Est-ce que « je suis Charlie » ?
Né au début des années 70, je n’ai pas eu la chance de vivre en direct la publication de la première série de Charlie Hebdo. C’est la volonté de découvrir ce qui me paraissait être un arrière-plan familier (et l’achat d’un lot d’anciens numéros dans un vide-grenier) qui m’a fait me plonger dans la lecture de cette première série, et d’y découvrir que mes impressions étaient fondées :
Sans être lecteurs de Charlie Hebdo, ne se revendiquant pas de la mouvance soixante-huitarde, mes parents m’ont quand même offert la chance de quitter la région parisienne pour la campagne dès ma troisième année.
Charlie Hebdo trainait régulièrement chez les copains et vers mes 11-12 ans, je quittais Tintin, Ric Hochet et Michel Vaillant pour le Grand Duduche, Catherine, Les Copines, Mon Papa, Gros dégueulasse, Dick Talon, le Sale Phallocrate,… ; l’An 01 de ma culture BD !
Vers 13-14 ans, une première grosse émotion : Les Ritals et Les Russkoffs. Je ne connaissais pas encore le Cavanna de Hara-kiri/Charlie Hebdo, ce qui fait qu’il m’a fallu un effort et du temps pour voir Cavanna comme un éditorialiste devenu écrivain et non l’inverse. Mon premier contact direct avec la presse satirique sera l’achat de La Grosse Bertha n°13 à la sortie d’un concert de Font & Val à Nogent-le-Rotrou au printemps 1991. Je me suis très vite abonné.
Spectateur assidu de Font & Val, lecteur de Cabu, Wolinski, Gébé, Willem,… je découvrais dans La Grosse Bertha, Charb, Tignous, Riss, Lefred-Thouron, Luz, Jiho, Kafka, Bernar… et Siné (!?).
La Grosse Bertha reste pour moi un des meilleurs journal satirique avec un mélange d’humour "bête et méchant" (pour reprendre une expression connue) avec Jean-Jacques Peroni, Patrick Font, le Charb d'alors, Fredo Manon-Troppo (Frédéric Pagès), Kleude,… et de l'humour plus intellectuel (dans le sens "pas que con") avec Philippe Val, Cabu, Wolinski, Arthur,… Lors de la scission de 1992, je suivis naturellement Cavanna, Philippe Val et Renaud au sein de Charlie Hebdo.

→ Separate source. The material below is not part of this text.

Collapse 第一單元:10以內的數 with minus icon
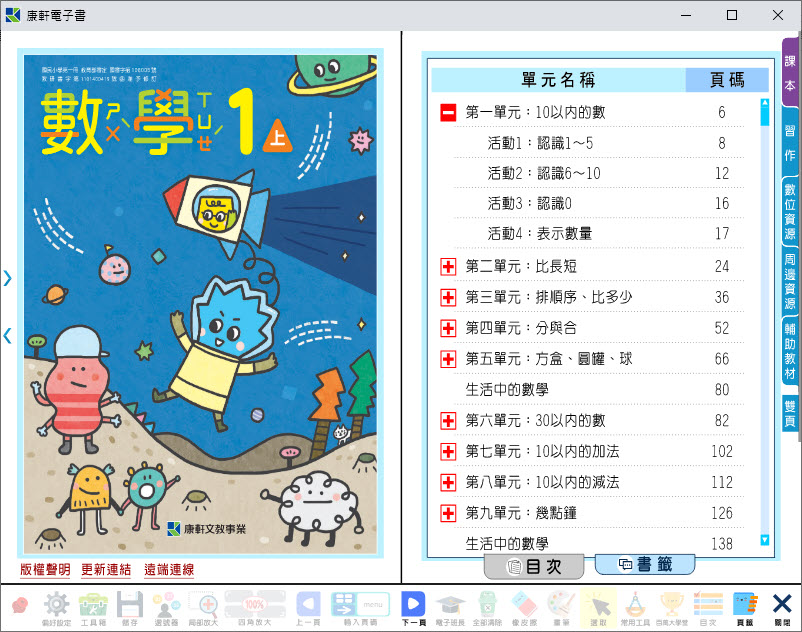 [448, 113]
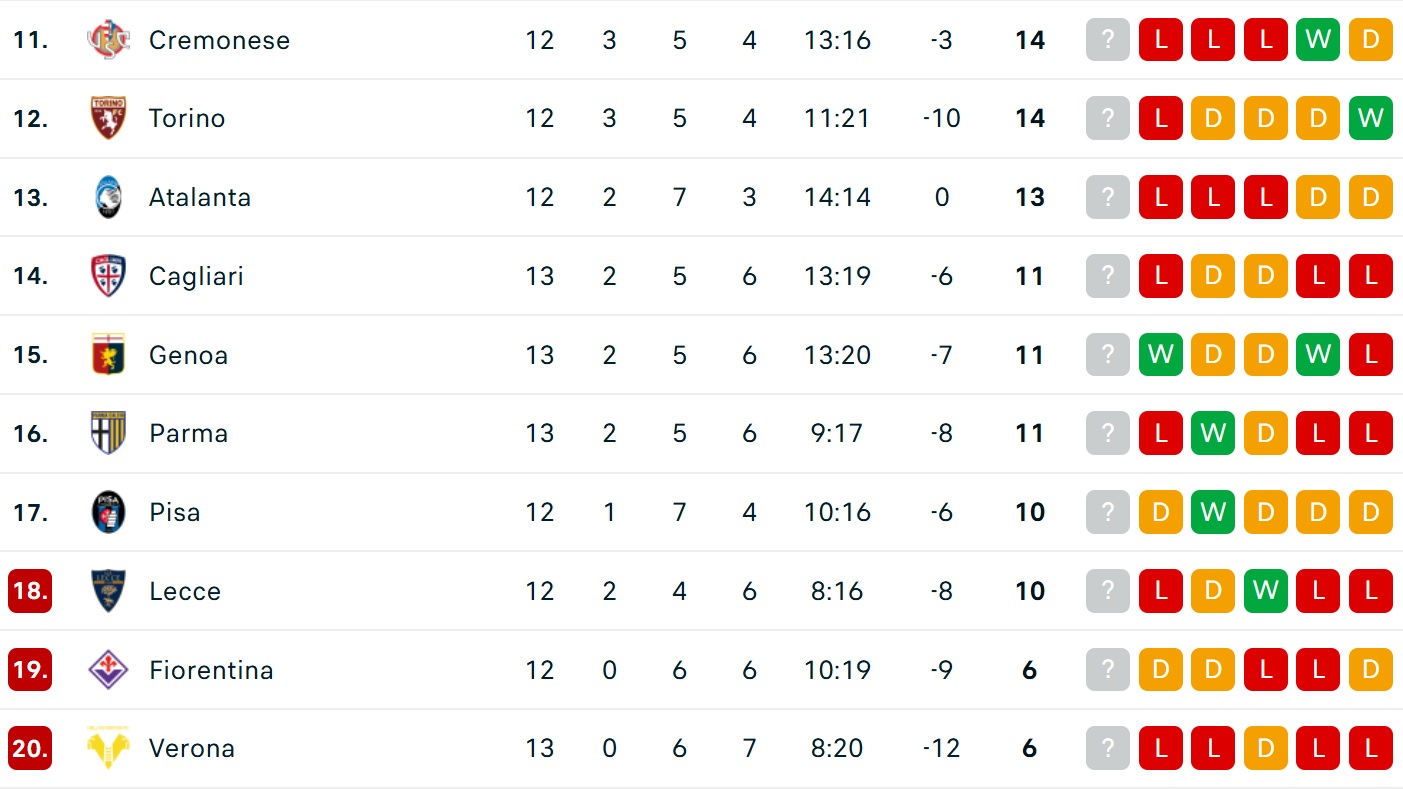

A tel point que je suis vraiment passé à côté de revues comme Canicule, Zoo, Grodada, Pour Lire Pas Lu,.. que je n'ai découvertes que plus tard quand Val m'est devenu insupportable.

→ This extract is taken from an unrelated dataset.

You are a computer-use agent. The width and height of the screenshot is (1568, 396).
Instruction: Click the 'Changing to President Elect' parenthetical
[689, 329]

J'ai acheté le n°3 en juillet 1992 ; j'ai très vite commandé les deux premiers numéros et ai depuis, sauf à une courte période (on y reviendra) été toujours abonné.
1992 – 2000 : le compagnon de manifs
Bien qu'étant depuis ma plus tendre enfance naturellement écolo donc de gauche (on en discute ?), je n'ai rejoint le milieu des militants actifs qu'en devenant objecteur de conscience dans l'association départementale de protection de l'environnement en Touraine.

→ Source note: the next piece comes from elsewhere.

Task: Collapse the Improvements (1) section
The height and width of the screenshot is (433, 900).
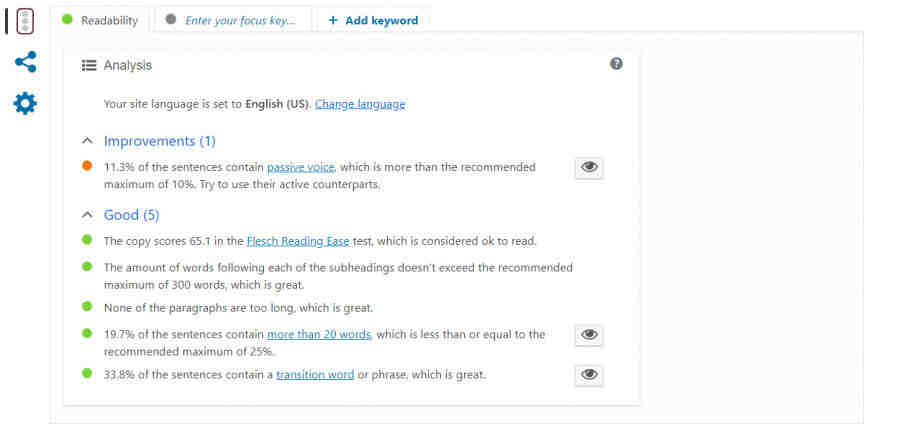Action: click(x=88, y=141)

Après une candidature pour les municipales de 1995 sur une liste menée par les Verts, mais ouvertes aux citoyens militants et non encartés, nous avons continué à quelques-uns à nous intéresser à la politique municipale en créant l'association "Démocratie Ecologie Solidarité en Touraine" qui aboutira aux élections suivantes à initier une liste "Alternative Citoyenne" en dehors de tout parti politique. Pour l'histoire, ces élections municipales sur Tours en 1995 ont vu la défaite de Jean Royer, vieille connaissance de Charlie Hebdo. C'est avec cette association, ou à titre individuel, que j'ai eu l'occasion de participer à différents collectifs constitués sur des préoccupations particulières ou temporaires : Droit au Logement, aide aux sans-papiers, OGM, visite du Pape, meeting du Front National,…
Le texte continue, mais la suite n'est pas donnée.